(Document excerpt Opens)

Nature: acrid, warm
Enters: Spleen, Stomach, Large Intestine
Actions: Warms the middle Jiao; promotes Qi circulation; alleviates pain; astringes the large intestine, stops diarrhea.
• Spleen and stomach or spleen and kidney Yang deficiency cold: chronic diarrhea, daybreak diarrhea (not for damp-heat patterns).
• Yang deficiency cold with Qi stagnation: distention and pain of the epigastrium and abdomen, poor appetite, vomiting.
• Preparation: smash on paper and allow the paper to soak up the oil (otherwise will exacerbate diarrhea); very small doses of the oil (0.03-0.2 mL) directly stimulate the gastrointestinal tract.
• Roast to increase its ability to warm the middle Jiao and stop diarrhea.
• One constituent, myristicin, is an MAO inhibitor and a hallucinogen in large doses.
Yoga: Jatiphala: V, K-; P+
• Astringent, carminative, sedative, nervine, aphrodisiac, stimulant.
• For poor absorption, abdominal pain and distention, diarrhea, dysentery, intestinal gas, insomnia, nervous disorders, impotence.
• Increases absorption in the small intestine.
• Reduces high Vata in the colon and nervous system.
• Calms the mind (500 mg in warm milk before sleep).
• Tamasic: in excess it can dull the mind.
DY: Scatters cold; disperses distention.
• With Bu gu zhi to supplement spleen and kidney Yang, secure the intestines, and stop daybreak or “cock-crow” diarrhea. For indications such as:
– 1. Chronic diarrhea due to spleen-kidney Yang deficiency. (Si Shen Wan) Use salt mix-fried Bu gu zhi and roasted Rou dou kou.
– 2. Daybreak diarrhea with abdominal pain and rumbling noises due to spleen-kidney Yang deficiency. (Er Shen Wan)
PCBDP: Spasmolytic, anti-emetic, orexigenic, topical anti-inflammatory.
• Decreases prostaglandin levels in the colon, PGE2 inhibitor – has been used successfully in Crohn’s disease.

(Document excerpt Closes)

§ **Your instructions**
Transcribe the herb entry above, starting at "Nature: acrid, warm" and ending at "in large doses.".

(Data shown Opens)

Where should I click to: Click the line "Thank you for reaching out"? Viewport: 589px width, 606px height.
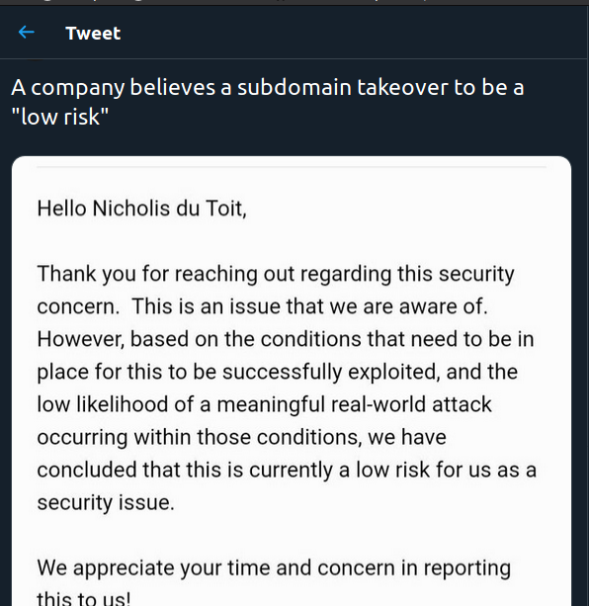[x=276, y=274]
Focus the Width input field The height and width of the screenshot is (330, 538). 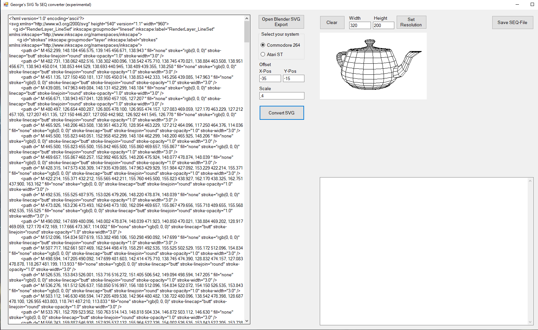360,25
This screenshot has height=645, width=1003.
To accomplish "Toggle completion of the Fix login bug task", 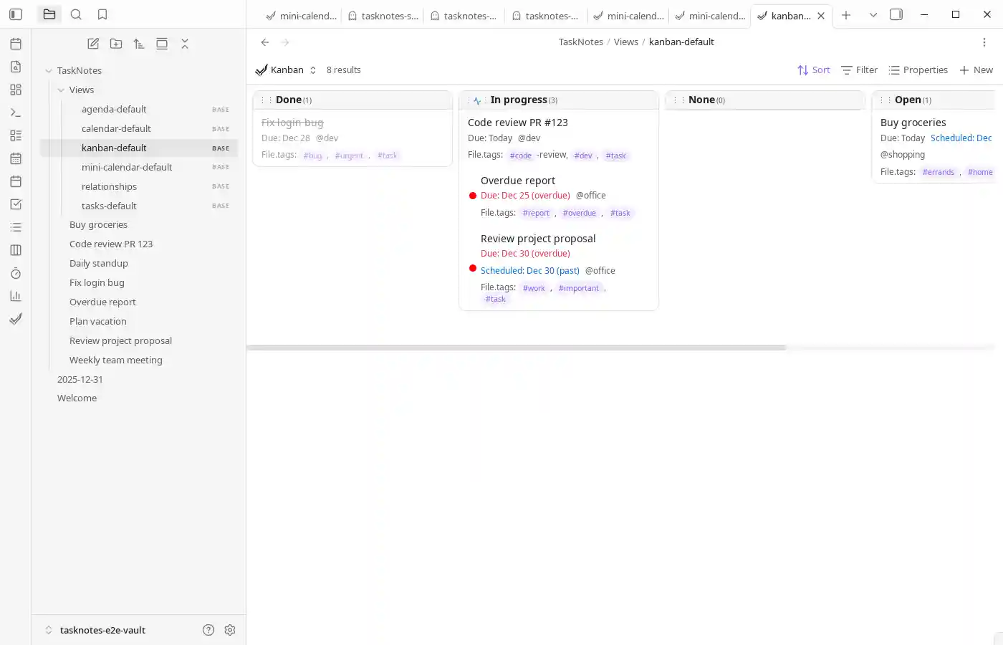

(Data shown Closes)

§ **Answer to this exercise**
Nature: acrid, warm
Enters: Spleen, Stomach, Large Intestine
Actions: Warms the middle Jiao; promotes Qi circulation; alleviates pain; astringes the large intestine, stops diarrhea.
• Spleen and stomach or spleen and kidney Yang deficiency cold: chronic diarrhea, daybreak diarrhea (not for damp-heat patterns).
• Yang deficiency cold with Qi stagnation: distention and pain of the epigastrium and abdomen, poor appetite, vomiting.
• Preparation: smash on paper and allow the paper to soak up the oil (otherwise will exacerbate diarrhea); very small doses of the oil (0.03-0.2 mL) directly stimulate the gastrointestinal tract.
• Roast to increase its ability to warm the middle Jiao and stop diarrhea.
• One constituent, myristicin, is an MAO inhibitor and a hallucinogen in large doses.